Data was collected by means of open-ended face-to-face interviews during 2013-2017. In total, 27 group and individual interviews were conducted with key respondents at the suppliers. 9 interviews were carried out at the Company Outdoor. Three workshops served the purpose for verification of the findings. A survey was conducted during the Supplier Day (see section 5). Answers to the survey were collected from 14 external suppliers to the Company Outdoor, involved in one NPD project. The suppliers were both located in Sweden and internationally. Data analysis followed the three flows of steps advised by Miles and Huberman [26], namely, data reduction, display, and conclusion. Within-case analysis was carried out [27].

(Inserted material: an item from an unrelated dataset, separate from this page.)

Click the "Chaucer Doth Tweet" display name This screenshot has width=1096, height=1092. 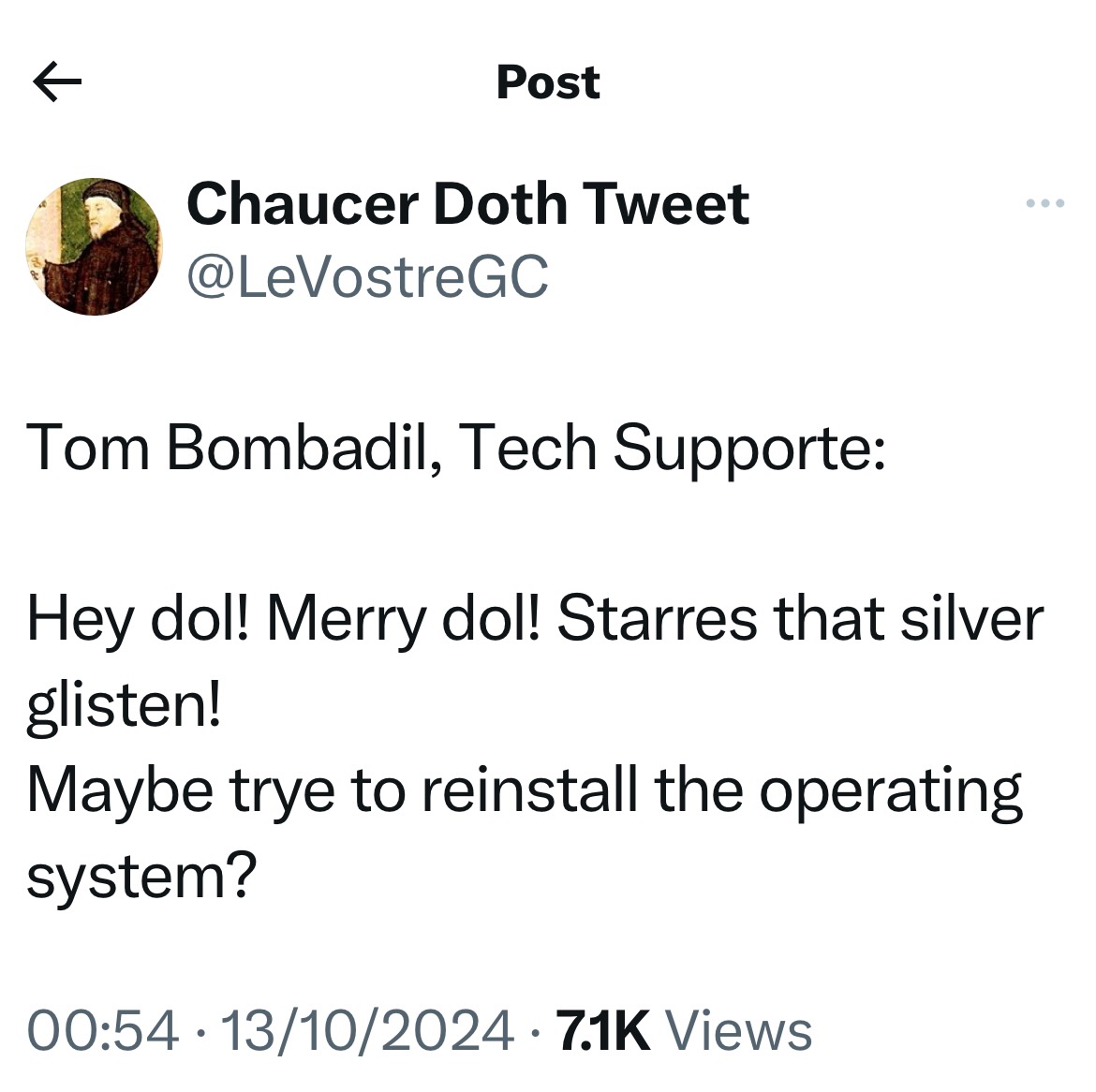pos(467,203)
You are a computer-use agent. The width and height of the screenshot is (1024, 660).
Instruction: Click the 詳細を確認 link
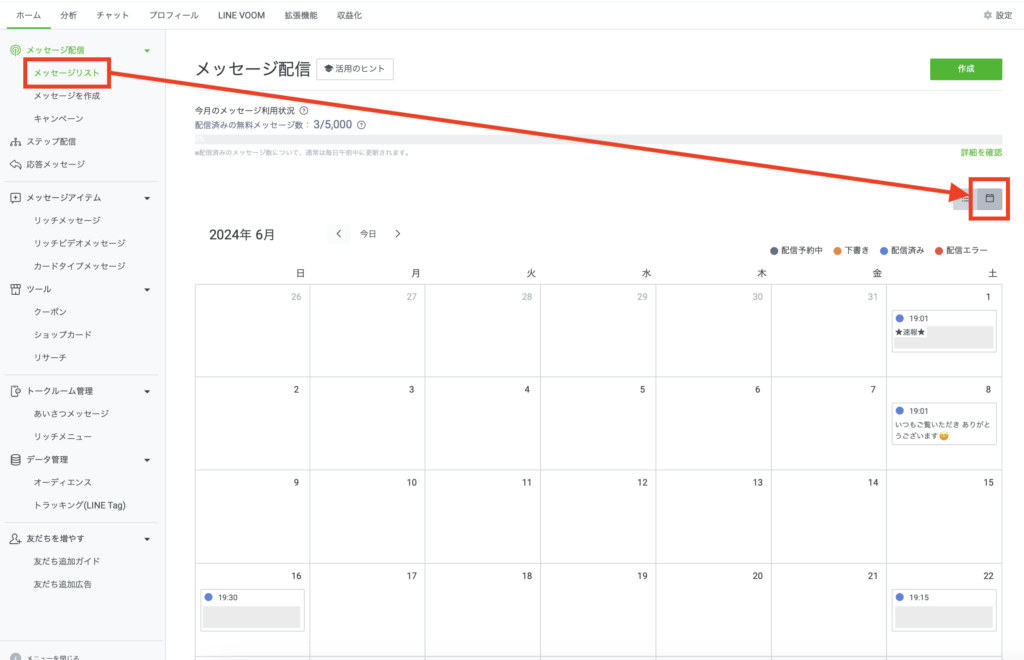coord(980,153)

4. Description of the OEM’s NPD process and the suppliers’ workflows

The following section shows the Company Outdoor’ NPD process and the suppliers’ workflows, and includes stages, and activities (inputs/output) of the processes which are considered critical for the success of the process integration. The suppliers’ workflows are controlled by a quality assurance document provided by the customer at the beginning of the collaboration. This document contains requirements for APQP (Advanced Product Quality Planning) and PPAP (production part approval process). These requirements are based on standards from the automotive industry and the Company Outdoor’s requirements.

The NPD process at the Company Outdoor progresses in stages. The NPD process consisted of 4 stages, namely specification, development, industrialisation and production stages. The industrialisation stage consists of pre-series runs and pilot series. The purpose with the pre-series runs (industrialisation stage 1) is to ensure the conformity between technical specifications and the components produced in equipment intended for series production. When all the components are technically and PPAP approved, the customer makes an assessment if the complete product can be released for manufacturing pilot, during the pilot series (industrialisation stage 2). This is followed by start of production (SOP), where the production rate is gradually increased.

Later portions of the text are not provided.